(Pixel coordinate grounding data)
· · · ·

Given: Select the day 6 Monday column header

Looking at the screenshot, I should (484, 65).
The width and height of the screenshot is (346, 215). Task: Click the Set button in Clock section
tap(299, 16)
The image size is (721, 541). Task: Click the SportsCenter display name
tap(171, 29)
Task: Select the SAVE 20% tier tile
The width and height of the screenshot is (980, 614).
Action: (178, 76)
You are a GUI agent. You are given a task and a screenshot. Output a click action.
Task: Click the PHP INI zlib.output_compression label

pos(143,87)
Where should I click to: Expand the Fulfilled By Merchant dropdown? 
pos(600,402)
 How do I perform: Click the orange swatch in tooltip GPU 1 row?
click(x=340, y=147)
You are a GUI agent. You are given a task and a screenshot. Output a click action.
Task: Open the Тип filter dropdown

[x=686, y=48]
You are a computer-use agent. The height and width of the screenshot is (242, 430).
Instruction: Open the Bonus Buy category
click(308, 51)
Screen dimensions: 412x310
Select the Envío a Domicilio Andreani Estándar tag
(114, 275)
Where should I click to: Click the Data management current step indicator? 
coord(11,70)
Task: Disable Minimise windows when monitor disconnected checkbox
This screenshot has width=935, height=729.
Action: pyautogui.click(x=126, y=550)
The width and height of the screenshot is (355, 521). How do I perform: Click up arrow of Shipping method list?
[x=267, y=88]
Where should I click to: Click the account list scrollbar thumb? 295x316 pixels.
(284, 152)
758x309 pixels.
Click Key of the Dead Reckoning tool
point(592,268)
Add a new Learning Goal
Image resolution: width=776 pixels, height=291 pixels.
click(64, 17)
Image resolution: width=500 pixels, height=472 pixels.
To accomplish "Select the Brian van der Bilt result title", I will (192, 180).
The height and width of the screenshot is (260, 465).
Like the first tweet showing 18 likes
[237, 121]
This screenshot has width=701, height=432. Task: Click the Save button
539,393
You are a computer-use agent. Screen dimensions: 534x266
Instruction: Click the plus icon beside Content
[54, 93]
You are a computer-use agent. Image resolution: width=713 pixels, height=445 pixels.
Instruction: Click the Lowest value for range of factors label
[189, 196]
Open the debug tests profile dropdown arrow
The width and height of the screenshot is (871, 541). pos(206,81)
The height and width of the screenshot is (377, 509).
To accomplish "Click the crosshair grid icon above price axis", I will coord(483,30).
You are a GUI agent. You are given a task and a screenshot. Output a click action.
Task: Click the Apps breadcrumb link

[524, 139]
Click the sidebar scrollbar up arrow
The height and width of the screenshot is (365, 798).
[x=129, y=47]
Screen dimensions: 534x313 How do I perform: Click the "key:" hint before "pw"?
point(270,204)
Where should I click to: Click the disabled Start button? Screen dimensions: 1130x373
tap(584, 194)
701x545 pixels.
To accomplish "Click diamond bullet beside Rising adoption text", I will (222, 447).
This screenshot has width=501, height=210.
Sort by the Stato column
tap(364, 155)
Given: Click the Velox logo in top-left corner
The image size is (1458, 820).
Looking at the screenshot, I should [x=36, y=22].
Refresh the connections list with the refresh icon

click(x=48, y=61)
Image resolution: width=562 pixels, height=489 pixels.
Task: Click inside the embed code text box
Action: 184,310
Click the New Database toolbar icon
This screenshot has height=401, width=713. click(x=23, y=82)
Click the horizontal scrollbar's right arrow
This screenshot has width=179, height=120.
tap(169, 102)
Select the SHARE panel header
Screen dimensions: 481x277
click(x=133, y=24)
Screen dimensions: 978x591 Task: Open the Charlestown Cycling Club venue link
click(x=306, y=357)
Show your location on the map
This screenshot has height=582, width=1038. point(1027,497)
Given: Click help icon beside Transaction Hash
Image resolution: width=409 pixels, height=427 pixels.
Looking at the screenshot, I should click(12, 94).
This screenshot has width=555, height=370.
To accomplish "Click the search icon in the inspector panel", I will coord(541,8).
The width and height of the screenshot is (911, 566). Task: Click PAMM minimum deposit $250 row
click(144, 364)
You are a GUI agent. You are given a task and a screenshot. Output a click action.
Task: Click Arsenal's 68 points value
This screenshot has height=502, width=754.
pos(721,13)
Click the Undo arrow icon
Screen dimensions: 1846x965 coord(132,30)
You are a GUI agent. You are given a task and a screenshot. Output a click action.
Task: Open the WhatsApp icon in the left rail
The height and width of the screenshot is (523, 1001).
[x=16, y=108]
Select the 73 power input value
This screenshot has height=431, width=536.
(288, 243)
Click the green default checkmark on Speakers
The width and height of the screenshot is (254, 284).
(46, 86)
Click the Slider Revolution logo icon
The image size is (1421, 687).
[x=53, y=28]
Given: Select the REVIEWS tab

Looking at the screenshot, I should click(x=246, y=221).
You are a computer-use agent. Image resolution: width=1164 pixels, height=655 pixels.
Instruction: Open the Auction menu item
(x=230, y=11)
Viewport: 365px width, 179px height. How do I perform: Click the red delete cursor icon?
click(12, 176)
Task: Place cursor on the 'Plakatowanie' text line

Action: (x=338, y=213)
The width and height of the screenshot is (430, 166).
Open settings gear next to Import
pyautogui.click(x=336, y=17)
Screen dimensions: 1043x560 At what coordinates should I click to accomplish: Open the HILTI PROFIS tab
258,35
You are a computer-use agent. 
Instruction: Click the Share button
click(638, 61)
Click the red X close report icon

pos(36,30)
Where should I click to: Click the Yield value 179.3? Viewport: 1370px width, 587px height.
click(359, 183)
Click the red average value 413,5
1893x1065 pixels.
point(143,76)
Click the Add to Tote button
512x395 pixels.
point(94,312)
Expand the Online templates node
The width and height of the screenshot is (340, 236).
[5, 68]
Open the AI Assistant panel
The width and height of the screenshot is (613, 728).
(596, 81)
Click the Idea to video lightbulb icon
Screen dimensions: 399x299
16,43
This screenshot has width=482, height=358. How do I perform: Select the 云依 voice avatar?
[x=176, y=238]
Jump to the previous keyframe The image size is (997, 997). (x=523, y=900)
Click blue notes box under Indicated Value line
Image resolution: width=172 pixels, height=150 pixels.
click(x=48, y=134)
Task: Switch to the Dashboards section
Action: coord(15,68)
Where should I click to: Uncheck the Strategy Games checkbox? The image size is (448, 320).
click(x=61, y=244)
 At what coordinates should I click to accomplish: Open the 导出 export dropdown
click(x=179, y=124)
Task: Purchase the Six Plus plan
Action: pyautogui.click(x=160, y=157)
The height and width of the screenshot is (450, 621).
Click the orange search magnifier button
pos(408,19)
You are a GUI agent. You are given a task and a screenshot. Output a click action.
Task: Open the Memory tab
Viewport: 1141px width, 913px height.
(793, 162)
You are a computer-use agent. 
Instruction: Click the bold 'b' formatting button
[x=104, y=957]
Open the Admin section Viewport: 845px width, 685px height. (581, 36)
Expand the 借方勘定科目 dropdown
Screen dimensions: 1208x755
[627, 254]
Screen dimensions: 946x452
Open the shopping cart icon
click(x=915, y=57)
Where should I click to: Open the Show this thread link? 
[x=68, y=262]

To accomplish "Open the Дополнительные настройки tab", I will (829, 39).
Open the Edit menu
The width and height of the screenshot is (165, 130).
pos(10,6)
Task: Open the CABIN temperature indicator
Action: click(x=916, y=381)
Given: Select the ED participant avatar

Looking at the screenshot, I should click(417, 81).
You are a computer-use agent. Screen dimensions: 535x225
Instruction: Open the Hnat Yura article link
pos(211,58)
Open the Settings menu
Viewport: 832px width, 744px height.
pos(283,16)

· · · ·

_Required action_
Search the data for the string "will" and copy out every line where it is found.

_Solved problem_
To accomplish "Select the Brian van der Bilt result title", I will (192, 180).
To accomplish "Click the crosshair grid icon above price axis", I will coord(483,30).
To accomplish "Click diamond bullet beside Rising adoption text", I will (222, 447).
To accomplish "Click the search icon in the inspector panel", I will coord(541,8).
To accomplish "Open the Дополнительные настройки tab", I will (829, 39).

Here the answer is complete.